# To do:
Could you reproduce the Ray monitor post starting with "The Ray cluster" and going on through "the same result.", swapping "Recent jobs" for "Overview"?

# Supplied text:
# # # #

Ray Monitor Not Connecting to Grafana and Prometheus

I am running Ray 2.3.1 on my Mac Pro. I also have Grafana and Prometheus running on this machine. I have verified that both are working by checking localhost:3000 and localhost:9090, respectively. I launch a local Ray cluster like so

export RAY_GRAFANA_HOST=http://127.0.0.1:3000
export RAY_PROMETHEUS_HOST=http://127.0.0.1:9090
ray start --head

Ray starts. The Ray monitor at 127.0.0.1:8265 shows broken cluster monitoring windows. The screen looks like this

If I hover over one of the windows I see the message “127.0.0.1 refused to connect”.

The Ray cluster itself works correctly, as does the Recent jobs tab of the monitor.

I have tried adding export RAY_GRAFANA_IFRAME_HOST=http://127.0.0.1:3000, as well as not setting any of these environment variables, and see the same result.

I watched the web traffic with Chrome developer tools while refreshing the Ray monitor web page. The following things looked wrong:

  • Two calls to roboto-latin.500 on the Ray monitor port failed with the message “Failed to load response data. No data found for resource for given identifier” in the Response tab.

# # # #

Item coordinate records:
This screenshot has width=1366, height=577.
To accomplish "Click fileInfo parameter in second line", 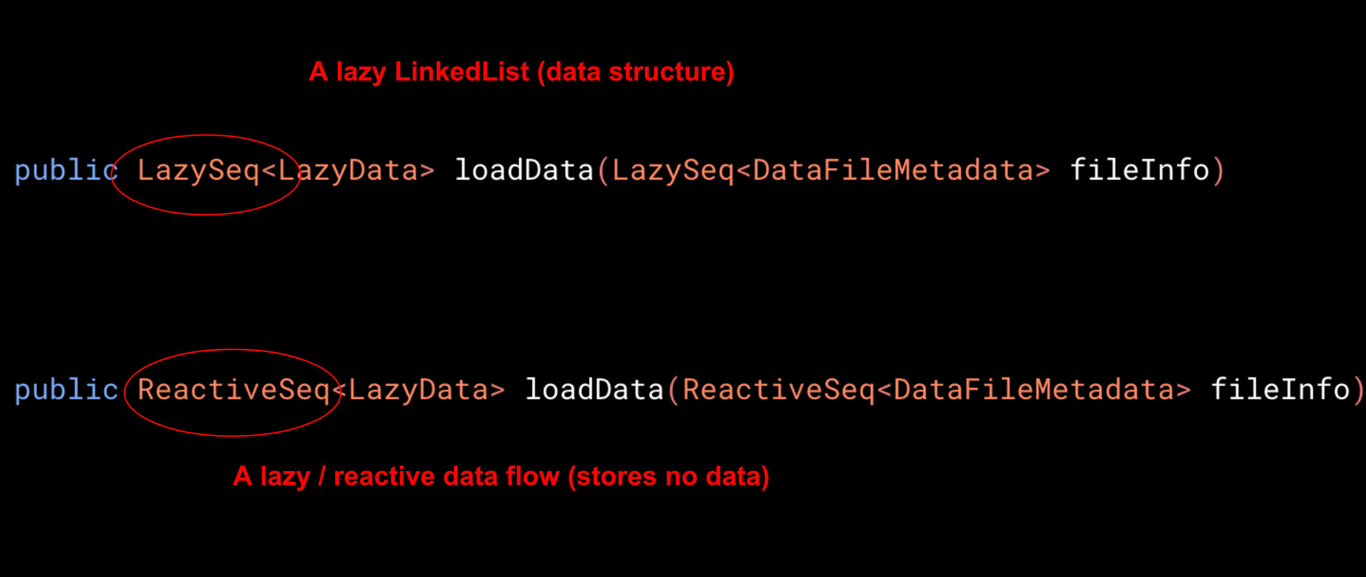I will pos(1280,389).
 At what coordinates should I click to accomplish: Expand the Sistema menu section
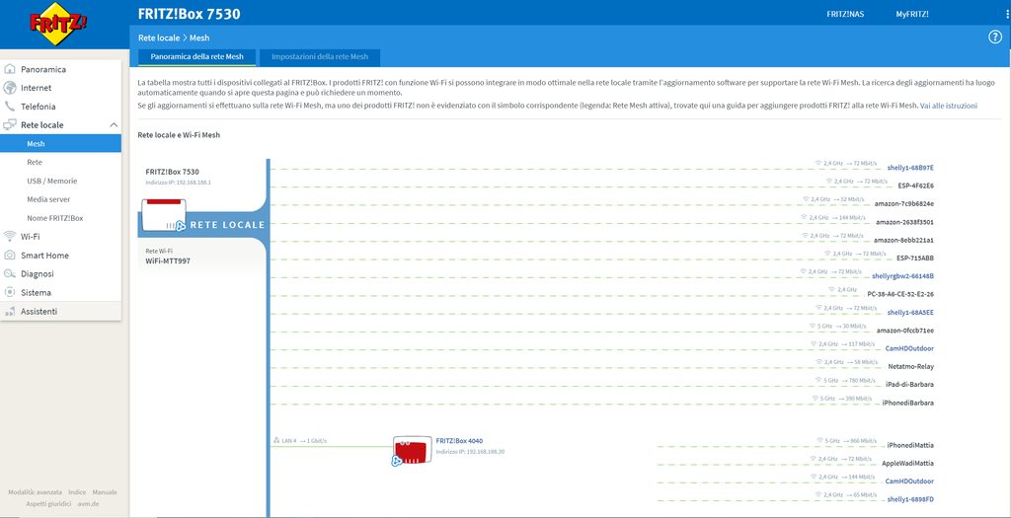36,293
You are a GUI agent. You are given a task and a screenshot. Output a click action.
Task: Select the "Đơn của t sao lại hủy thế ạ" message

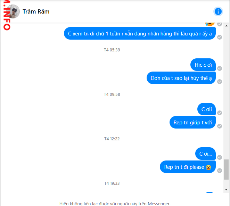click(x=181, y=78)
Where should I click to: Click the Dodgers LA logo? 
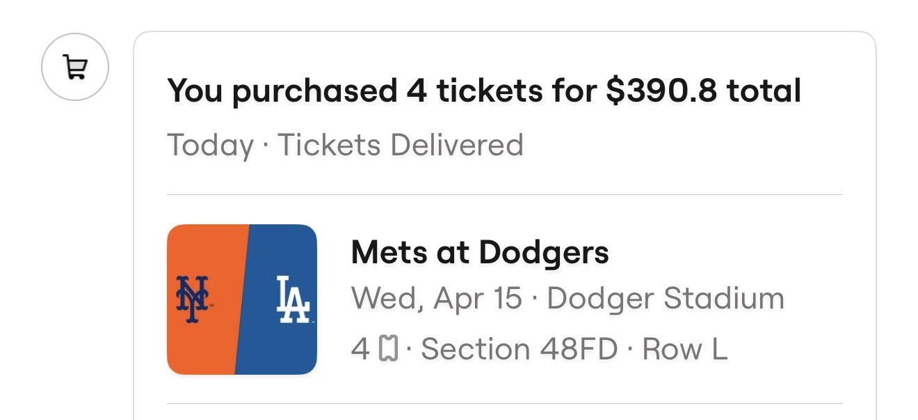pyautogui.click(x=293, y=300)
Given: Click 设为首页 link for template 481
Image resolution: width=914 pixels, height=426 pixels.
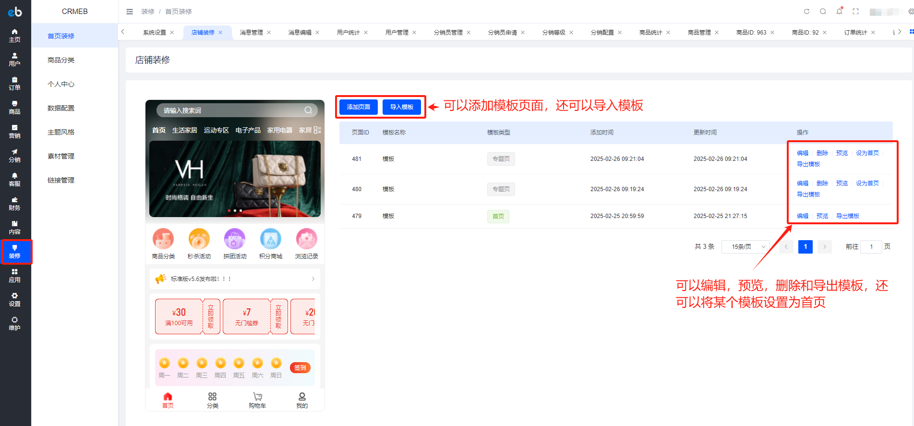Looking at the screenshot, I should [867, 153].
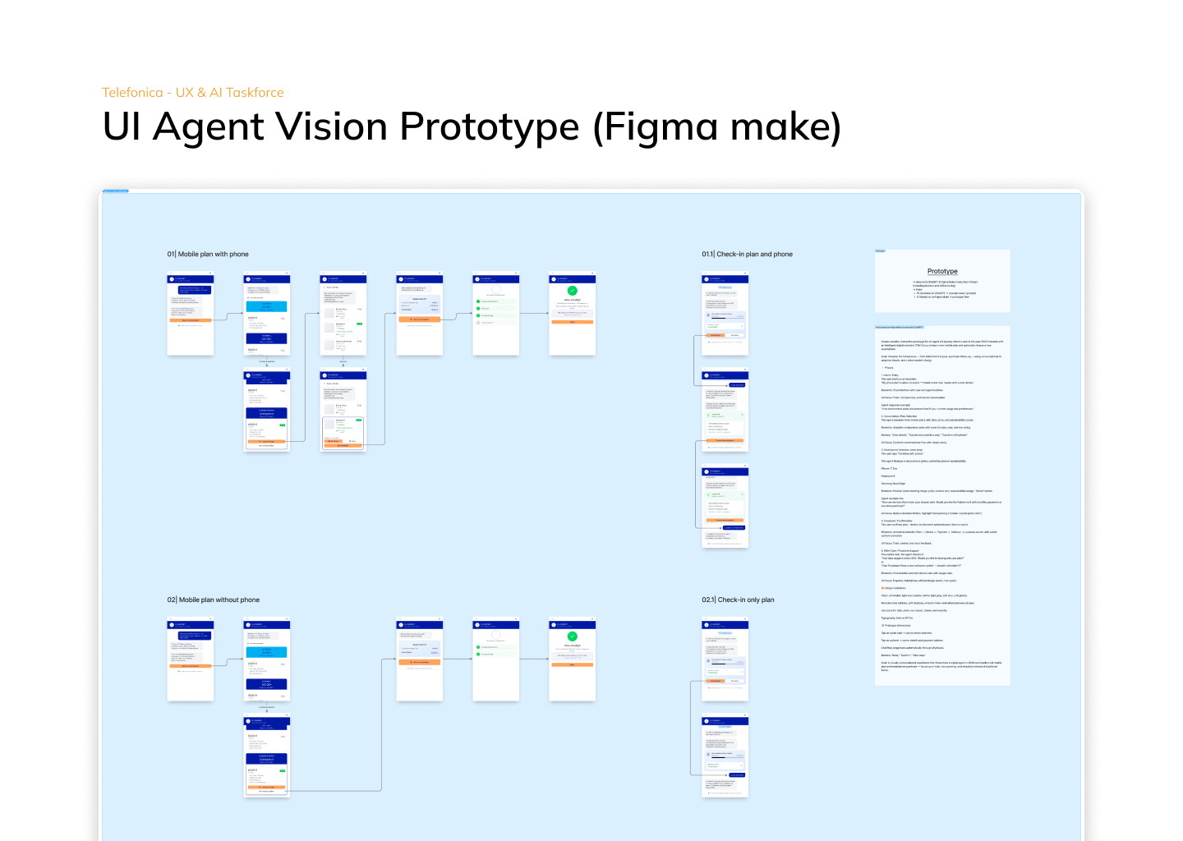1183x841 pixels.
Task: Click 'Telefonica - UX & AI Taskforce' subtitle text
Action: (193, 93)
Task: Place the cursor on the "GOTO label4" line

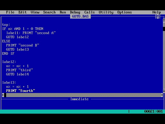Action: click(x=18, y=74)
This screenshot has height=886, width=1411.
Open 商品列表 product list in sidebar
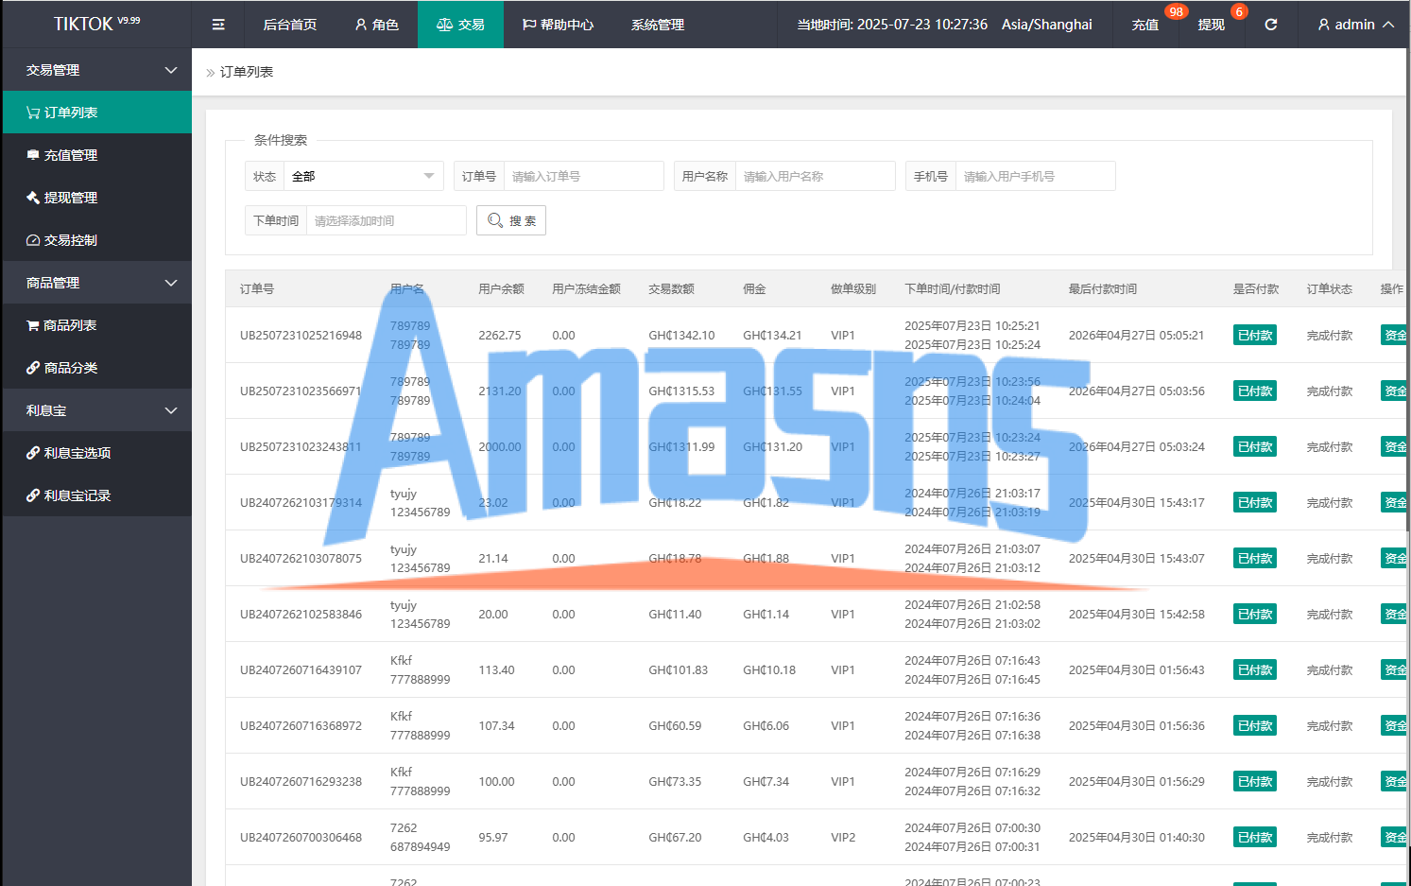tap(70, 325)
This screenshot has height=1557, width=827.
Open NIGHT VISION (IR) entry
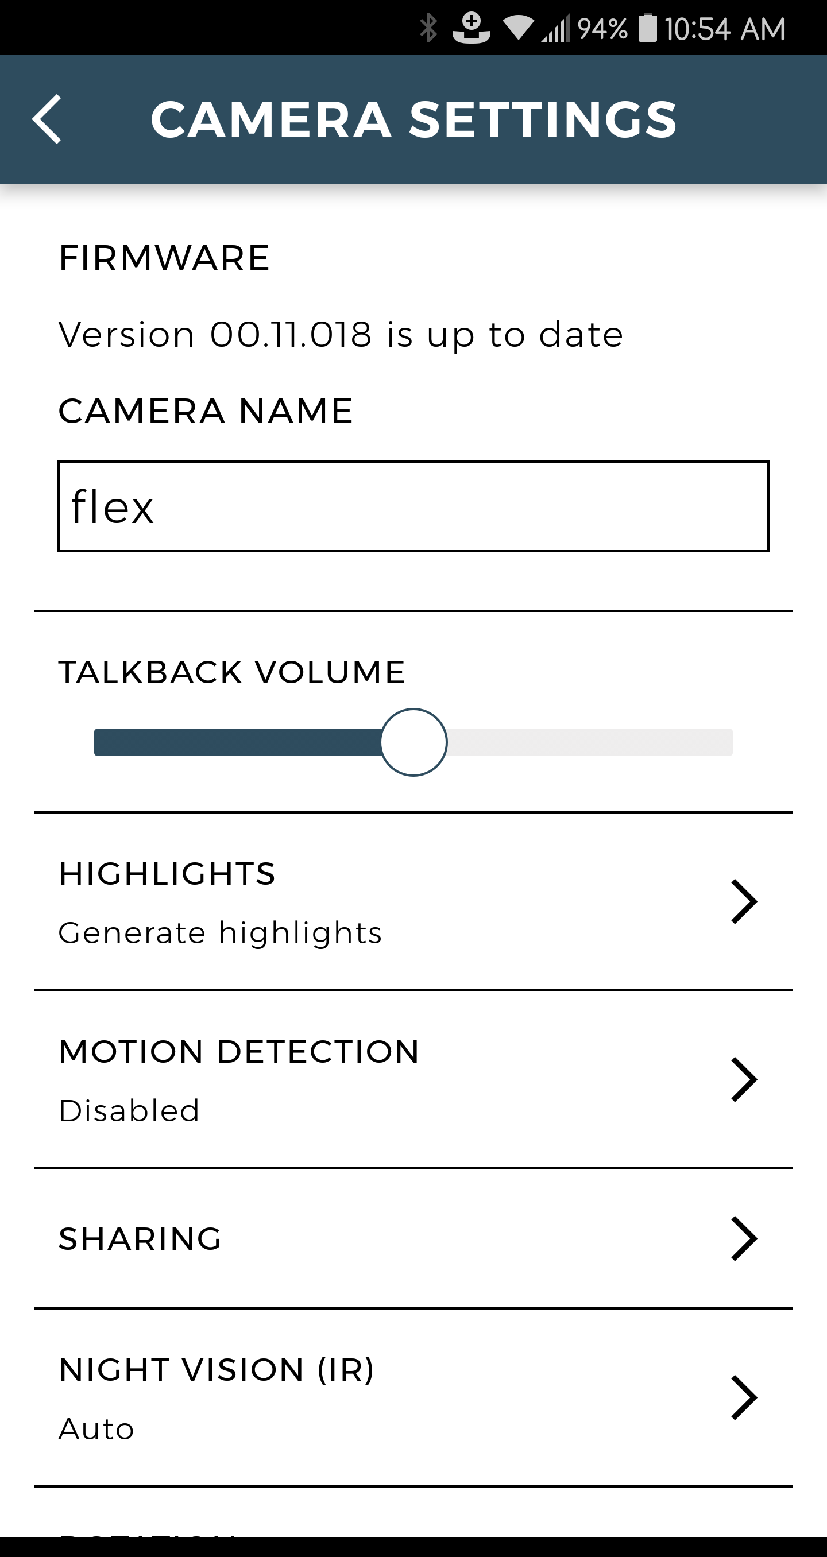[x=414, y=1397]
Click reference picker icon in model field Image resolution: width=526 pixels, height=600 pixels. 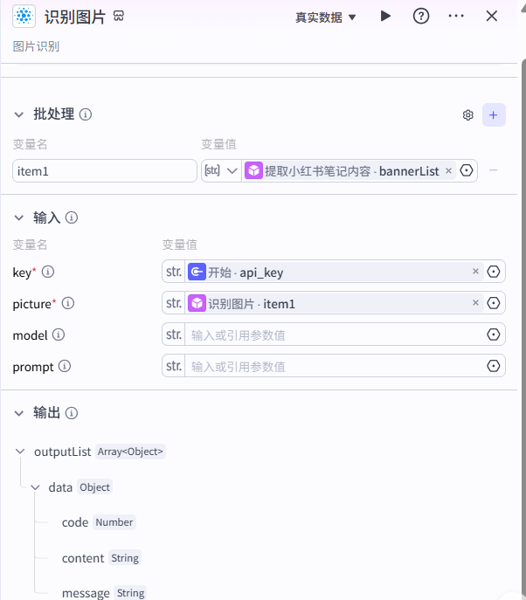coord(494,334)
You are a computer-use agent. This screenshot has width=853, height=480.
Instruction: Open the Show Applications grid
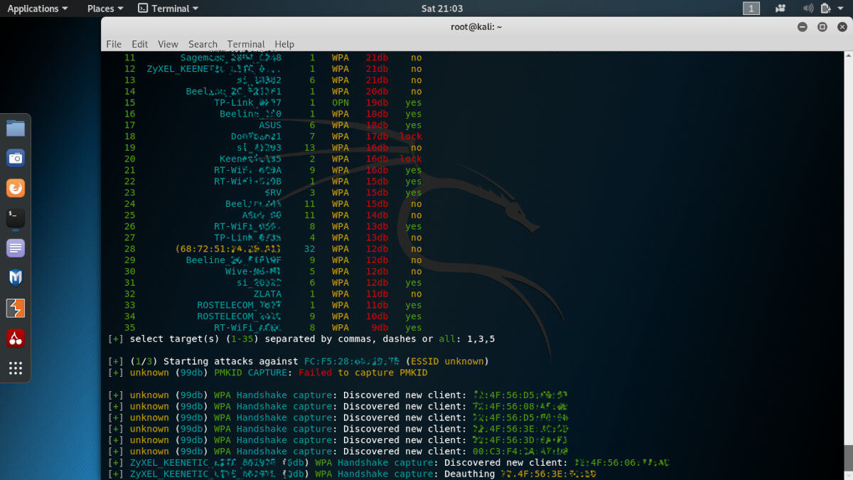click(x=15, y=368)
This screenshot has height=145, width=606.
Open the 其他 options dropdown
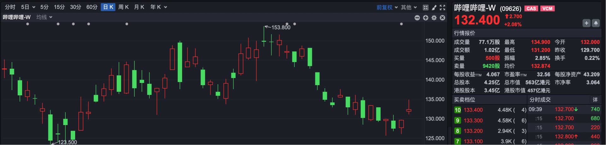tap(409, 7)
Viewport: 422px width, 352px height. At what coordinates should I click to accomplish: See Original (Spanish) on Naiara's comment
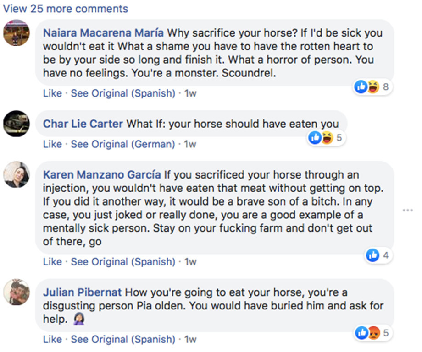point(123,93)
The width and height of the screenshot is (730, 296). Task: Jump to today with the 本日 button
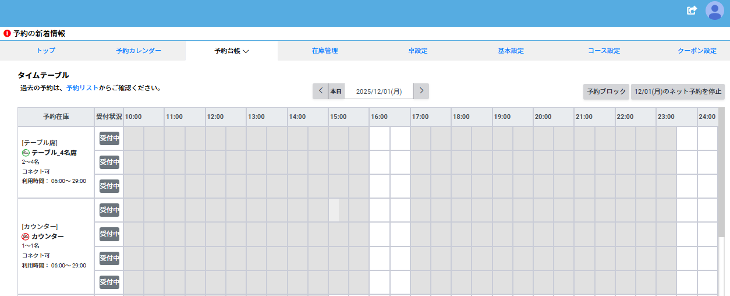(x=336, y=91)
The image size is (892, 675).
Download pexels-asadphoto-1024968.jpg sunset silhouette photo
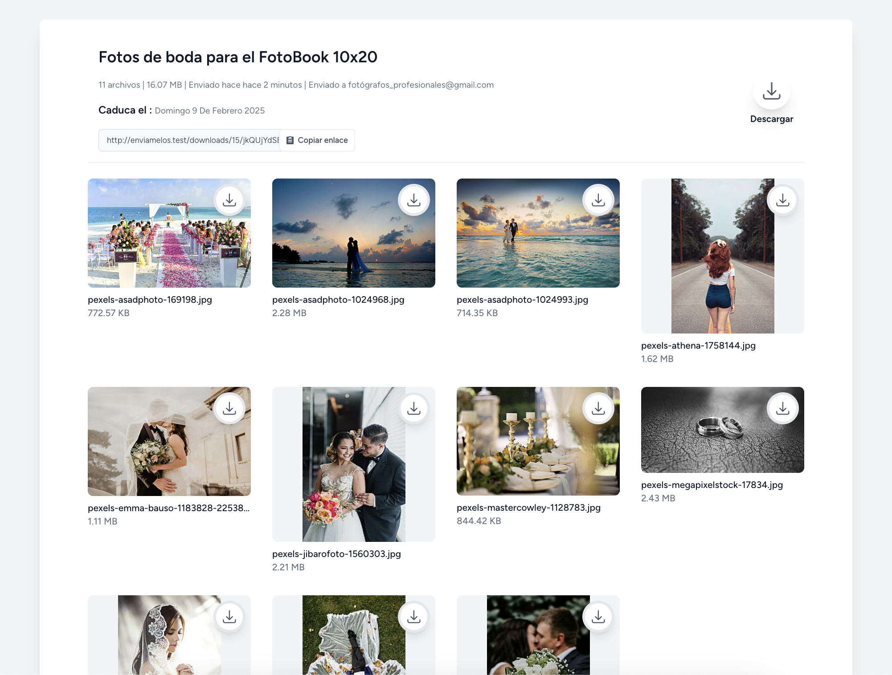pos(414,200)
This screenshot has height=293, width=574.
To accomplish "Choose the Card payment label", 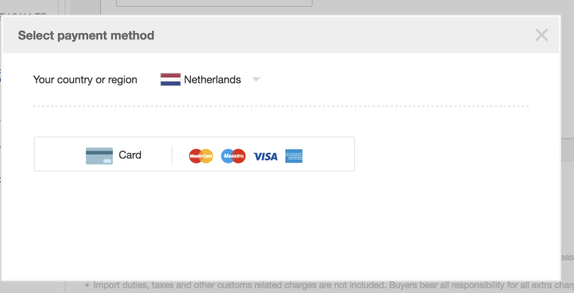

# # # #

# Output below:
The Ray cluster itself works correctly, as does the Overview tab of the monitor.

I have tried adding export RAY_GRAFANA_IFRAME_HOST=http://127.0.0.1:3000, as well as not setting any of these environment variables, and see the same result.